Let us look at some other personages. In contrast with these bad and factitious characters, produced by national institutions, you find good creatures such as nature made them; and first, children.

We have none in French literature. Racine's little Joas could only exist in a piece composed for the ladies' college of Saint Cyr; the little child speaks like a prince's son, with noble and acquired phrases, as if repeating his catechism. Now-a-days these portraits are only seen in France in New-year's books, written as models for good children. Dickens has painted his with special gratification; he did not think of edifying the public, and he has charmed it. All his children are of extreme sensibility; they love much, and they crave to be loved. To understand this gratification of the painter, and this choice of characters, we must think of their physical type. English children have a colour so fresh, a complexion so delicate, a skin so transparent, eyes so blue and pure, that they are like beautiful flowers. No wonder if a novelist loves them, lends to their soul a sensibility and innocence which shine forth from their looks, if he thinks that these frail and charming roses are crushed by the coarse hands which try to bend them. We must also imagine to ourselves the households în which they grow up. When at five o'clock the merchant and the clerk leave their office and their business, they return as quickly as possible to the pretty cottage, where their children have played all day on the lawn. The fireside by which they will pass the evening is a sanctuary, and domestic tenderness is the only poetry they need. A child deprived of these affections and this happiness will seem to be deprived of the air that we breathe, and the novelist will not find a

volume too much to explain its unhappiness. Dickens has recorded it in ten volumes, and at last he has written the history of David Copperfield. David is loved by his mother, and by an honest servant girl, Peggotty; he plays with her in the garden; he watches her sew; he reads to her the natural history of crocodiles; he fears the hens and geese, which strut in a menacing and ferocious manner in the yard; he is perfectly happy. His mother marries again, and all changes. The father-in-law, Mr. Murdstone, and his sister Jane, are harsh, methodic, and cold beings. Poor little David is every moment wounded by hard words. He dare not speak or move; he is afraid to kiss his mother; he feels himself weighed down, as by a leaden cloak, by the cold looks of the new master and mistress. He falls back on himself; mechanically studies the lessons assigned him; cannot learn them, so great is his dread of not knowing them. He is whipped, shut up with bread and water in a lonely room. He is terrified by night, and fears himself. He asks himself whether in fact he is not bad or wicked, and weeps. This incessant terror, hopeless and issueless, the spectacle of this wounded sensibility and stupefied intelligence, the long anxieties, the watches, the solitude of the poor imprisoned child, his passionate desire to kiss his mother or to weep on the breast of his nurse,—all this is sad to see. These children's griefs are as deep as the vexations of a man. It is the history of a frail plant, which was flourishing in a warm air, under a sweet sun, and which, suddenly transplanted to the snow, sheds its leaves and withers.

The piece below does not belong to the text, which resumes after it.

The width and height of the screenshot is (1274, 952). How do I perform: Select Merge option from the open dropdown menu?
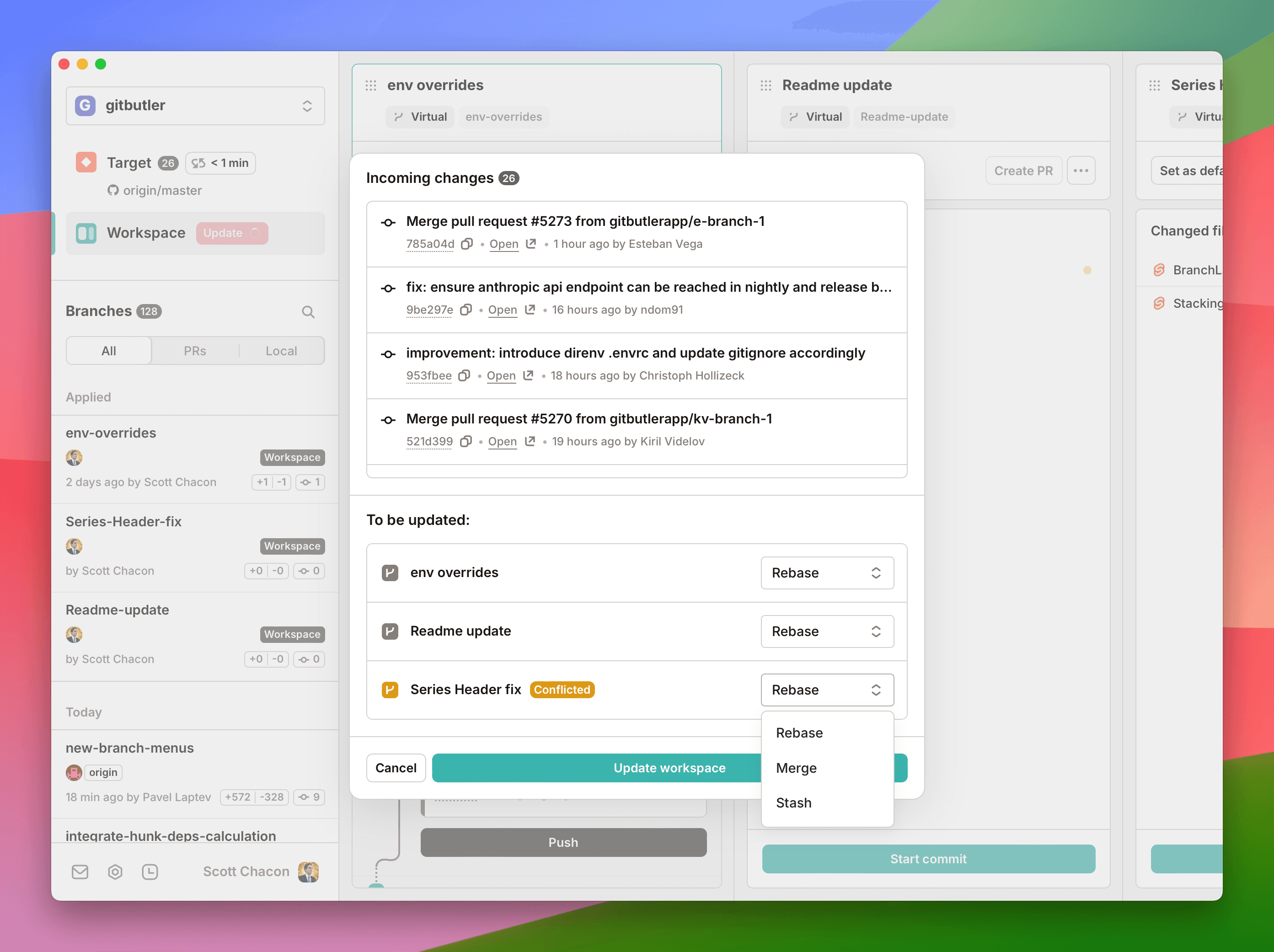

The common people are like the children, dependent, ill cultivated, akin to nature, and subject to oppression. That is to say, Dickens extols them. That is not new in France; the novels of Eugène Sue have given us more than one example, and the theme is as old as Rousseau; but in the hands of the English writer it has acquired a singular force. His heroes have admirable delicacy and devotion. They have nothing vulgar but their pronunciation; the rest is but nobility and generosity. You see a mountebank abandon his daughter, his only joy, for fear of harming her in any way. A young woman devotes herself to save the unworthy wife of a man who loves her, and whom she loves; the man dies; she continues, from pure selfsacrifice, to care for the degraded creature. A poor waggoner who thinks his wife unfaithful, loudly pronounces her innocent, and all his vengeance is to think only of loading her with tenderness and kindNo one, according to Dickens, feels so strongly as they do the happiness of loving and being loved-the pure joys of domestic life. No one has so much compassion for those poor deformed and infirm creatures whom they so often bring into the world, and who seem only born to die. No one has a juster and more inflexible moral sense. I confess even that Dickens' heroes unfortunately resemble the indignant fathers of French melodramas. When old Peggotty learns that his niece is seduced, he sets off, stick in hand, and walks over France,

ness.

Germany, and Italy, to find her and bring her back to duty. But above all, they have an English sentiment, which fails in Frenchmen: they are Christians. It is not only women, as in France, who take refuge in the idea of another world; men turn also their thoughts towards it. In England, where there are so many sects, and every one chooses his own, each one believes in the religion he has made for himself; and this noble sentiment raises still higher the throne, upon which the uprightness of their resolution and the delicacy of their heart has placed them.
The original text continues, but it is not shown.